All of it was conducted at the experiential level and I had several realizations, nothing major, although they were the first I’d ever had and so they were major for me.
But the experience I wanted to share with you was of watching a man stand up in the dining room and hold forth for perhaps ten minutes.
And all he said was how he felt. He went through nervousness, shame, and whatever lay on the other side. I remember sadness as well. He’d repeat how he felt over and over and over again and it would change. “I feel nervous.” x10 “I feel shame.” x10
Why was this magical for us?
We so valued him baring his soul. And we had another reason for valuing it.
We were there to increase our emotional acuity or awareness. Regarding ourselves for sure but also regarding others.
We paid attention to how each other was feeling but on few occasions did we get confirmation that we were accurate or off base in our estimations of what those feelings might be.
For sure people would share how they were feeling, but I mean more on a minute-by-minute basis – watching the flow of feeling.
Now here was Sathyam revealing himself in this way, being the feeling and naming it at the same time. It allowed us to validate our ability to perceive others’ emotional states or not. We could set our compasses on what Sathyam was saying.

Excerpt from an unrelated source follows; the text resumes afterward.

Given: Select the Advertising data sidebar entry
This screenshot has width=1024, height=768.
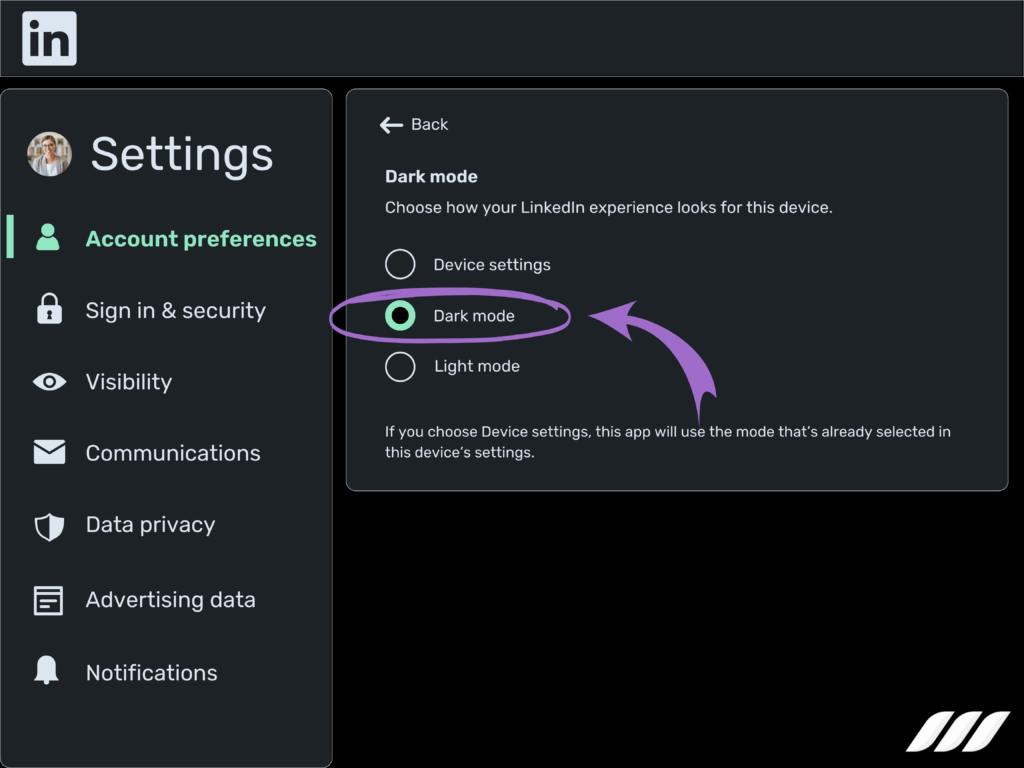Looking at the screenshot, I should point(170,599).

So it was not only moving but also supremely helpful.
That whole environment was experientially savvy. We’d do ourselves an injustice if we thought that generation was somehow behind us. In many ways, they were ahead.
I’d like to see us up-level our knowledge from the merely intellectual to the experiential as well. Fundamentally that would involve being or becoming aware of how we and others feel.
When we asked, “How are you feeling today?” it wasn’t an invitation to reply in just one word. It was an invitation to share all that we’d seen and noticed since last we talked.